*What to produce*
Could you convert everything from the line containing "749x495 pixels. At" down to the line containing "Looking at the" into a numbered list, skipping blank lines and leaving out the pictures?

(Dataset lines)
━━━━━━━━━━━━━━━━

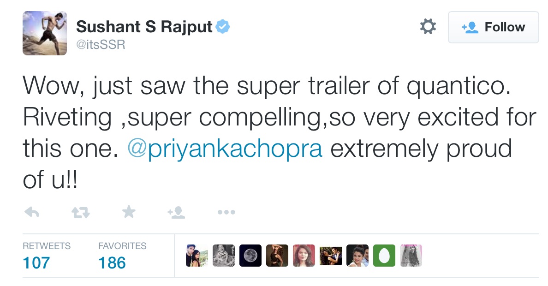Open Sushant's running-man profile picture
The image size is (548, 286).
point(44,33)
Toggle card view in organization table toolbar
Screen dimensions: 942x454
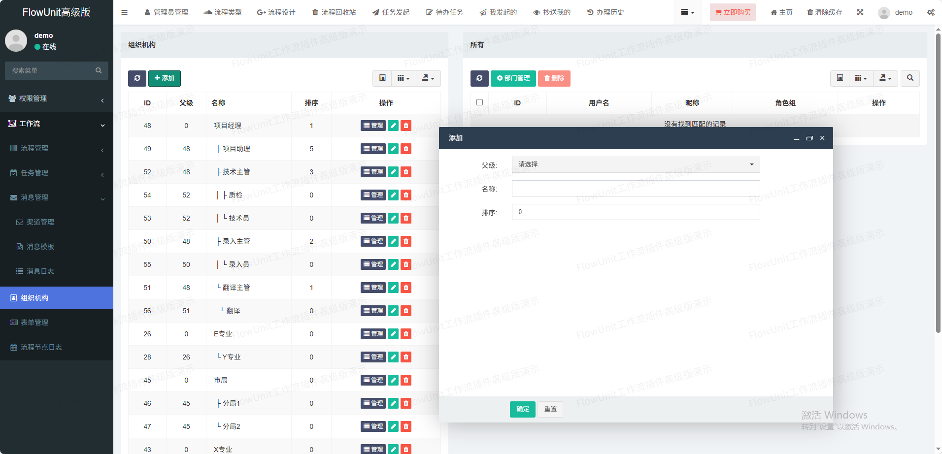(382, 78)
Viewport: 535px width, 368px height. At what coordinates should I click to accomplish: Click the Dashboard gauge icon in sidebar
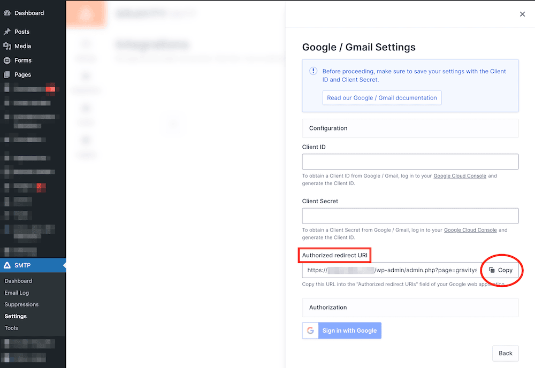(7, 13)
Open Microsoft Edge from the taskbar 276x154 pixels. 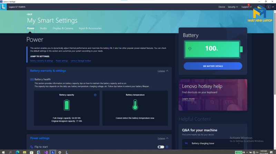tap(18, 152)
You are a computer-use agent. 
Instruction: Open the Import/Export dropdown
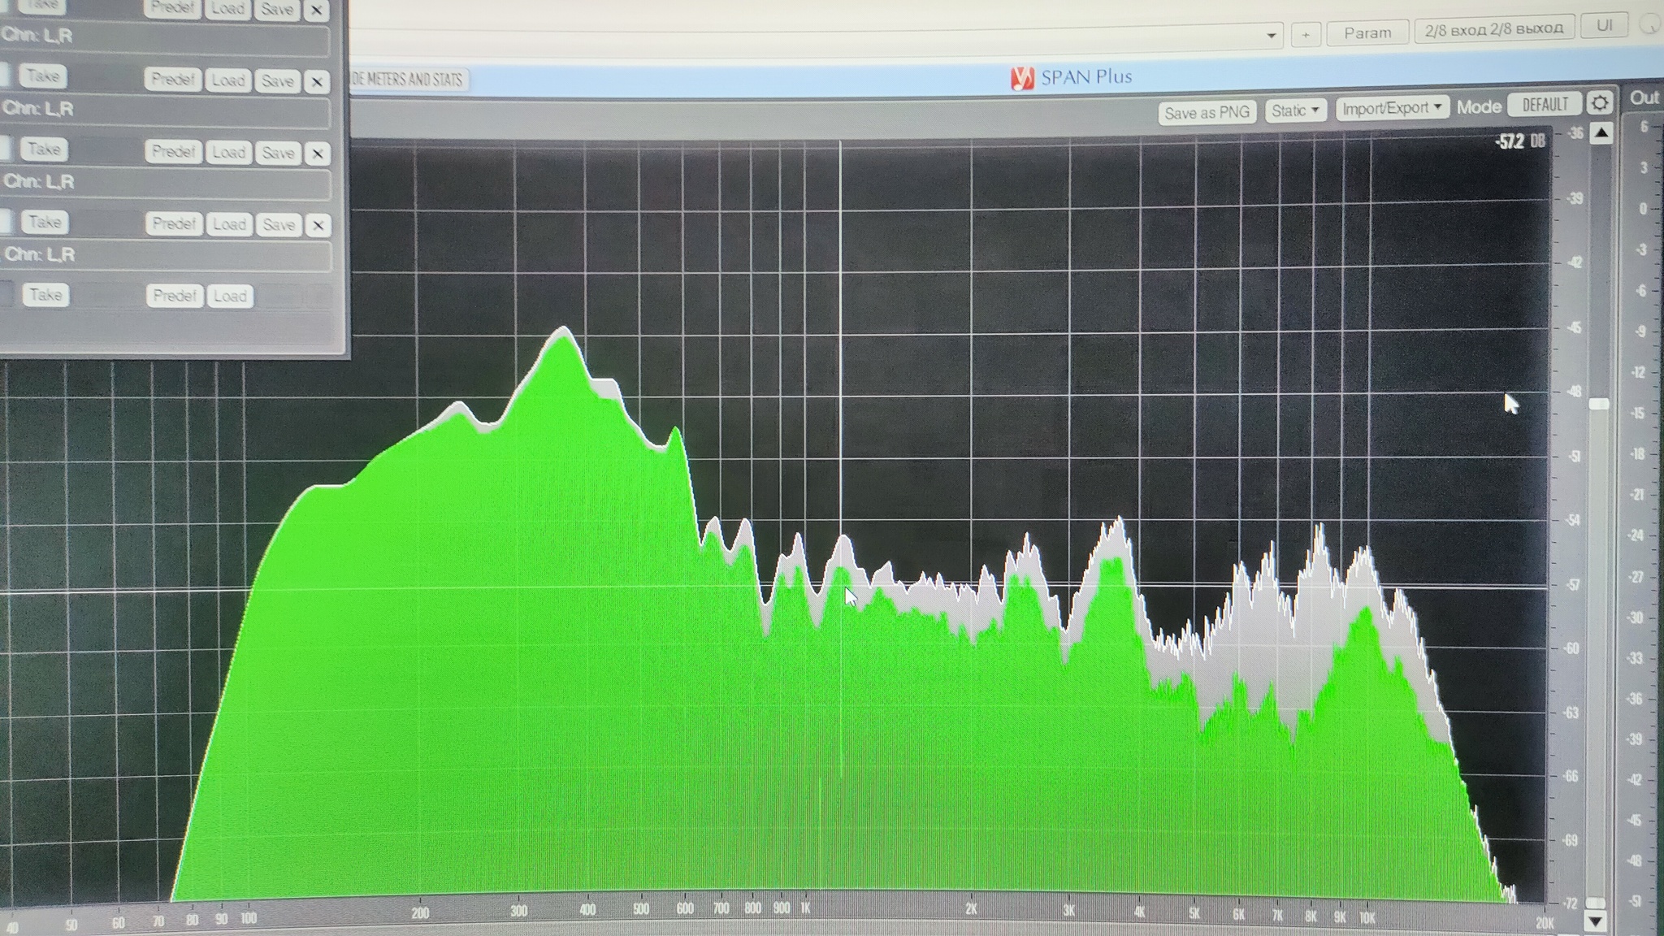1392,108
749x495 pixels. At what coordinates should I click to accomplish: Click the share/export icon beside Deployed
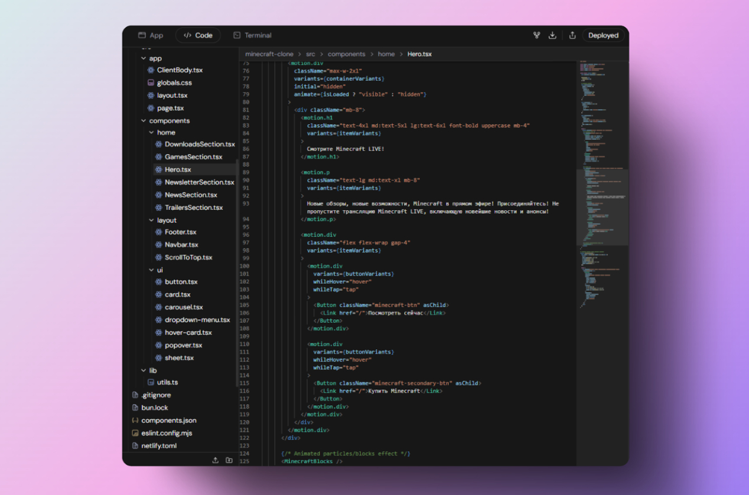(x=572, y=35)
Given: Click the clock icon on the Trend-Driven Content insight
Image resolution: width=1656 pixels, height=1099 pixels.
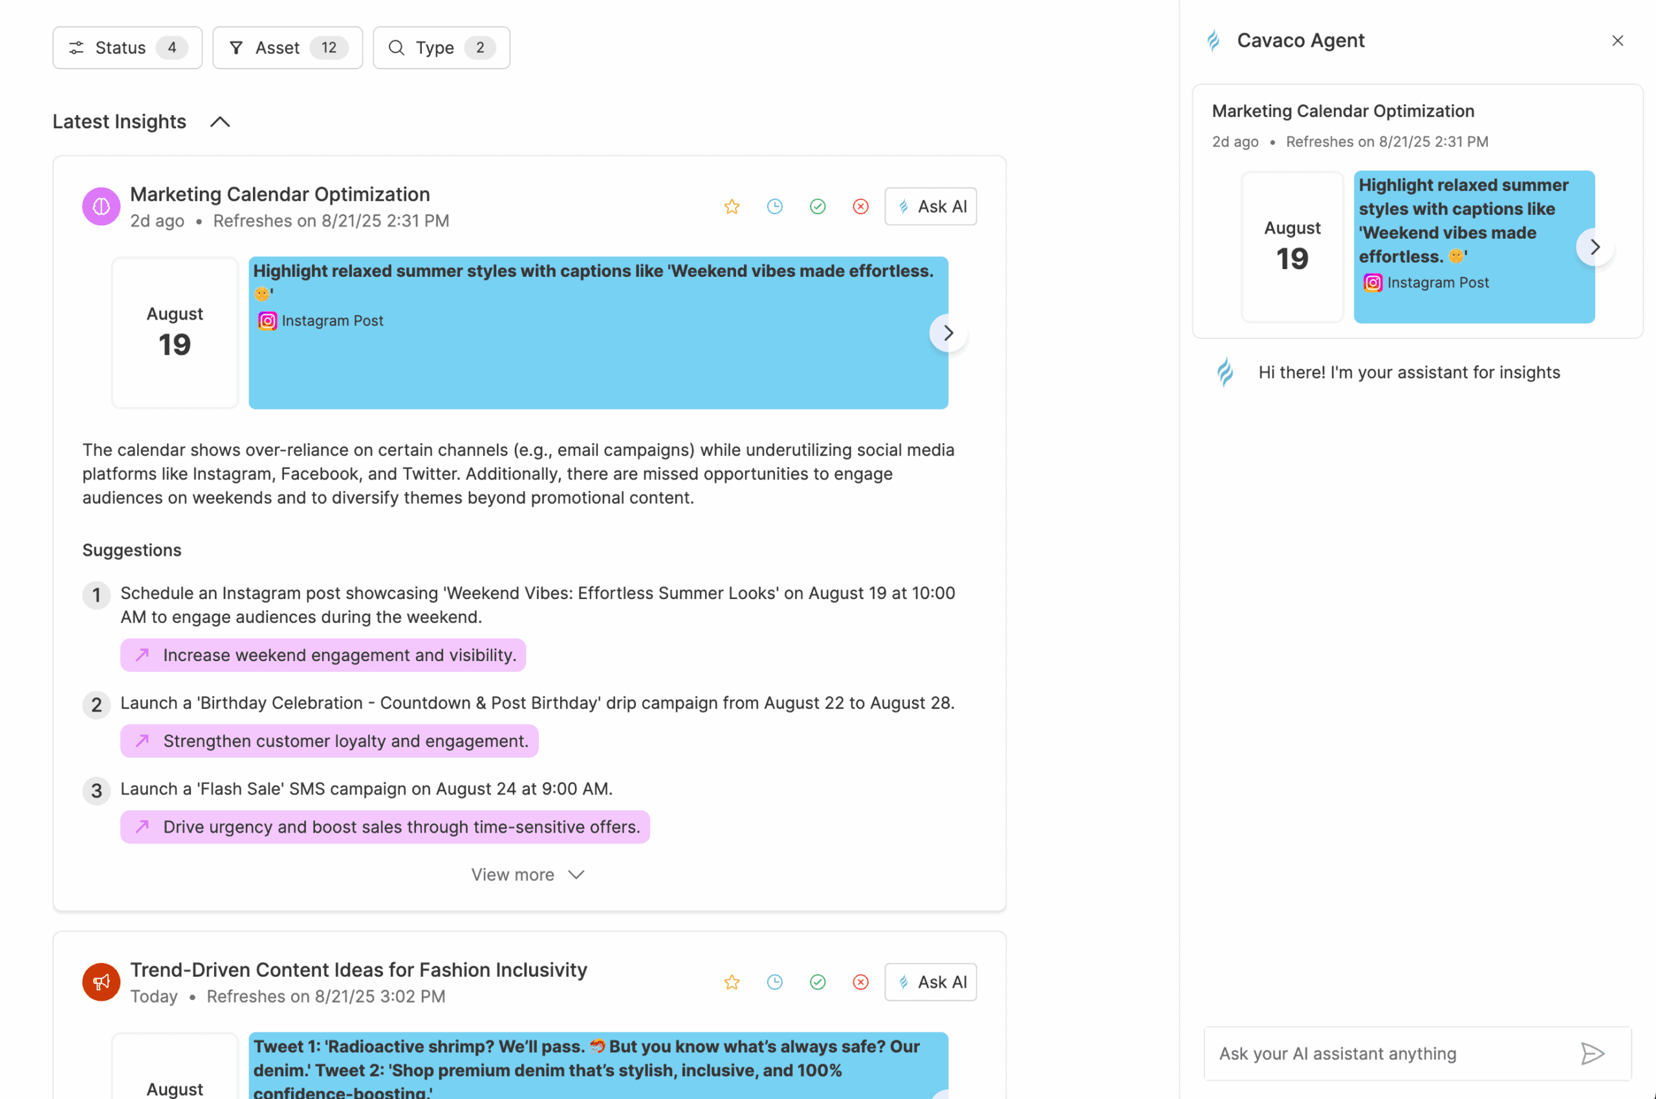Looking at the screenshot, I should [774, 982].
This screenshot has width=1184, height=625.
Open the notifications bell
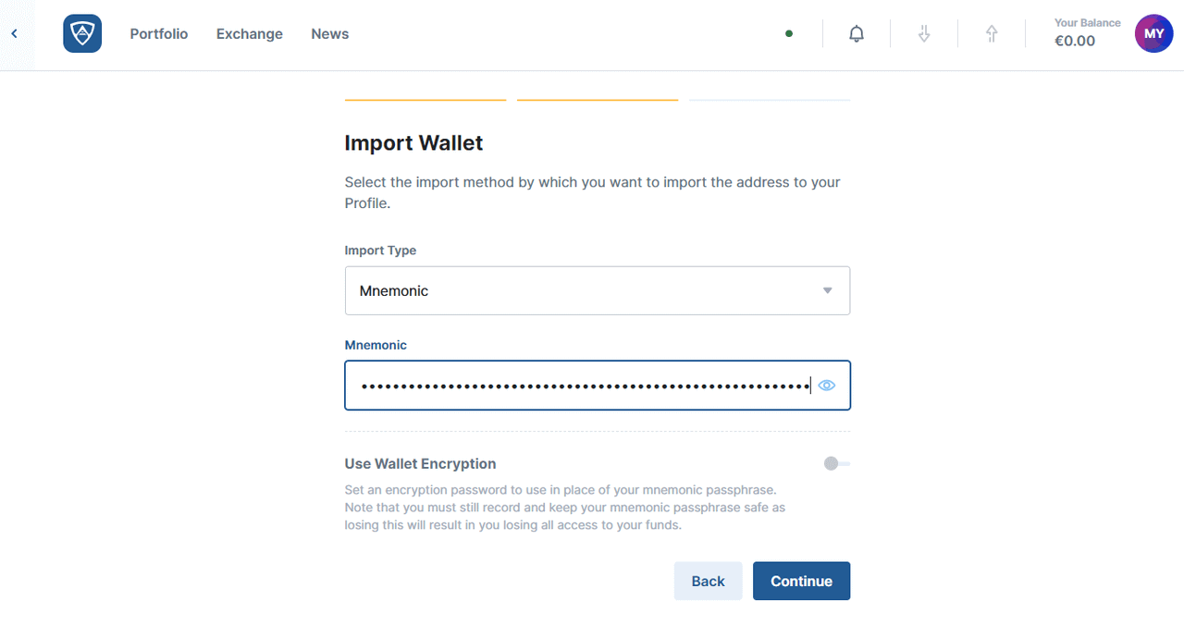(x=857, y=34)
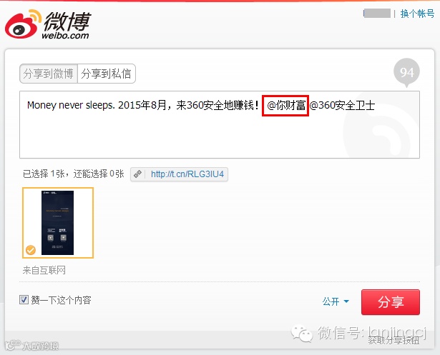This screenshot has width=440, height=355.
Task: Click the blurred account name at top
Action: pyautogui.click(x=377, y=14)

━━━━━━━━━━━━━━━━

*Output of the task*
1. 749x495 pixels. At what coordinates should I click to accomplish: Click the share/export icon beside Deployed
2. (x=572, y=35)
3. Given: Click the clock icon on the Trend-Driven Content insight
4. Image resolution: width=1656 pixels, height=1099 pixels.
5. Looking at the screenshot, I should [774, 982].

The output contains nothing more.